Added by peterzhu2118 (Peter Zhu) about 1 year ago. Updated 11 months ago.

Status:

Closed

Assignee:

Target version:

[ruby-core:113088]

Description

GitHub PR: https://github.com/ruby/ruby/pull/7577

The proposed PR adds the environment variable RUBY_GC_HEAP_REMEMBERED_WB_UNPROTECTED_OBJECTS_LIMIT_RATIO which is used to calculate the remembered_wb_unprotected_objects_limit using a ratio of old_objects. This should improve performance by reducing major GC because, in a major GC, we mark all of the old objects, so we should have more uncollectible WB unprotected objects before starting a major GC. The default has been set to 0.01 (1% of old objects).

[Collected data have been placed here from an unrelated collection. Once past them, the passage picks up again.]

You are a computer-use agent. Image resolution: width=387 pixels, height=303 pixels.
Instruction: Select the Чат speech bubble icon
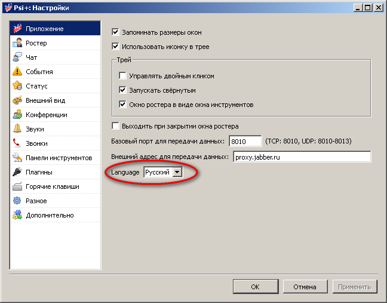18,57
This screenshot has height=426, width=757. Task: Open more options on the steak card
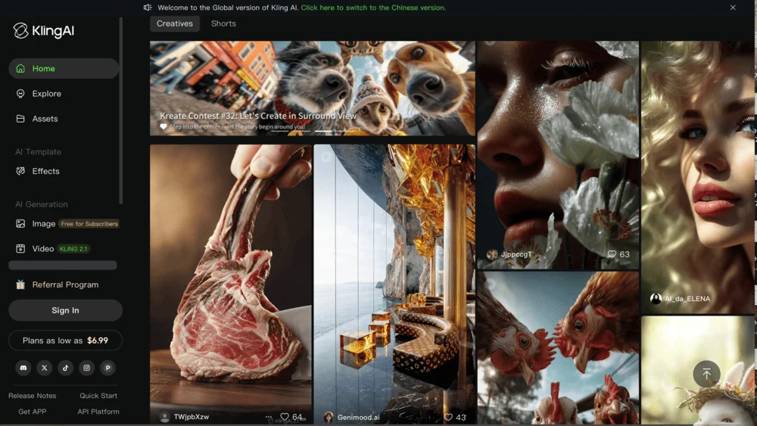(x=268, y=417)
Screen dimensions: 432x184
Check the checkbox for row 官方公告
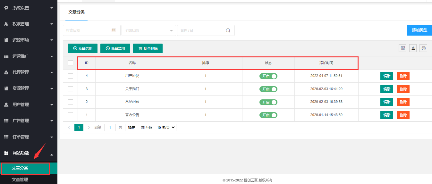pyautogui.click(x=71, y=115)
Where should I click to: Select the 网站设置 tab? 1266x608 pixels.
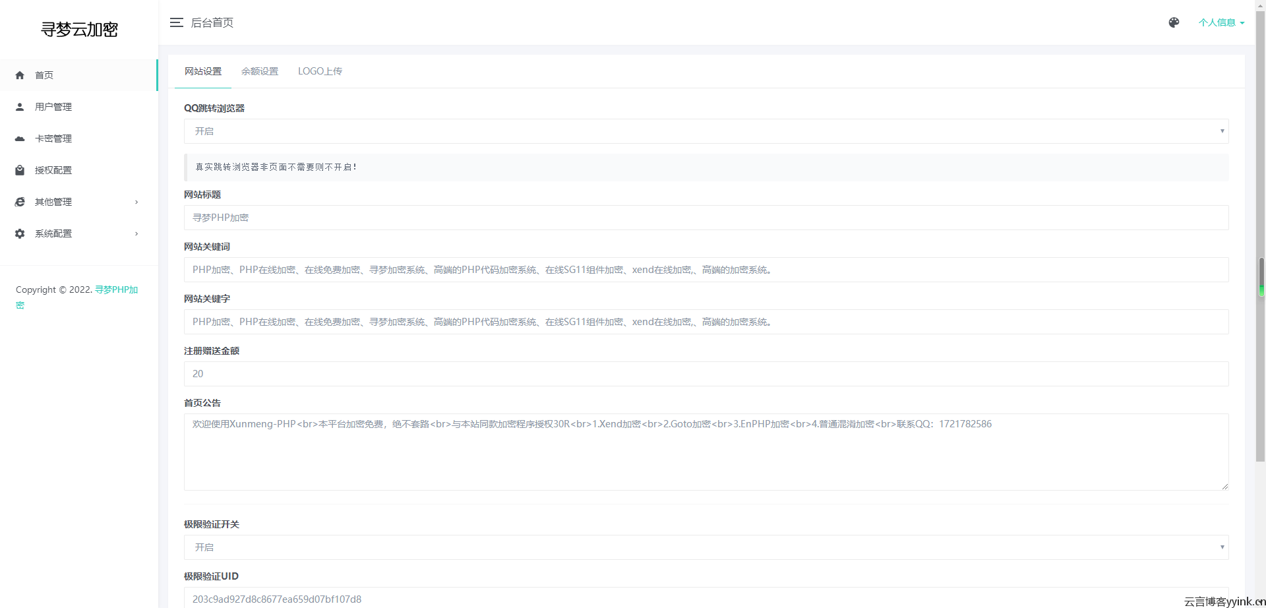[x=203, y=71]
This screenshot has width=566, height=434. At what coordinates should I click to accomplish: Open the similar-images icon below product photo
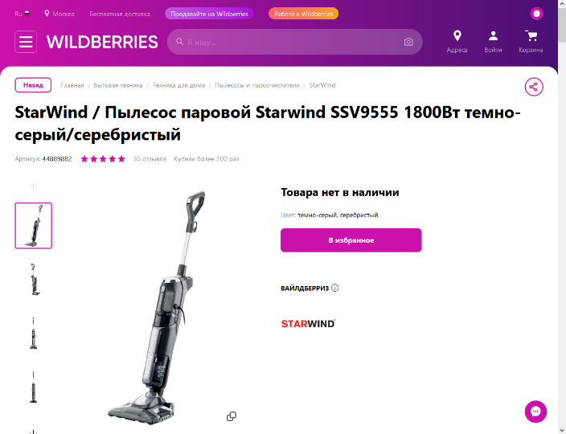tap(232, 416)
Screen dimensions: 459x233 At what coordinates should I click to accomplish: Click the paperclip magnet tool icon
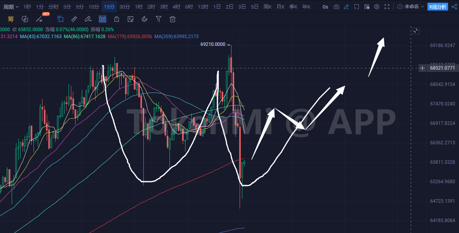tap(145, 19)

On one of Shopify's highest traffic Ruby apps, Storefront Renderer, we saw significant improvements after deploying this patch in production. In the graphs below, we have the tuned group which uses RUBY_GC_HEAP_REMEMBERED_WB_UNPROTECTED_OBJECTS_LIMIT_RATIO=0.01 (the default value), and an untuned group, which turns this feature off with RUBY_GC_HEAP_REMEMBERED_WB_UNPROTECTED_OBJECTS_LIMIT_RATIO=0. We see that the tuned group spends significantly less time in GC, on average 0.67x of the time compared to the untuned group and 0.49x for p99. We see this improvement in GC time translate to improvements in response times. The average response time is now 0.96x of the time compared to the untuned group and 0.86x for p99.

Files

Screenshot 2023-04-03 at 11.39.06 AM.png (554 KB) Screenshot 2023-04-03 at 11.39.06 AM.png

peterzhu2118 (Peter Zhu), 04/03/2023 05:50 PM

Actions

Copy link

#1 [ruby-core:113090]

Updated by ko1 (Koichi Sasada) about 1 year ago

Could you make clear the following?

Please describe how the new parameter is used and how the current implementation calculate without new parameter.
- my understanding is this parameter is used for the major GC condition.
This new parameter can reduce major GC count (and this is why the figures show the results)
- Can we compare the major GC counts, unprotected objects count and memory footprint?
Could you try with other parameters, from 0.10 to 0.50 for example?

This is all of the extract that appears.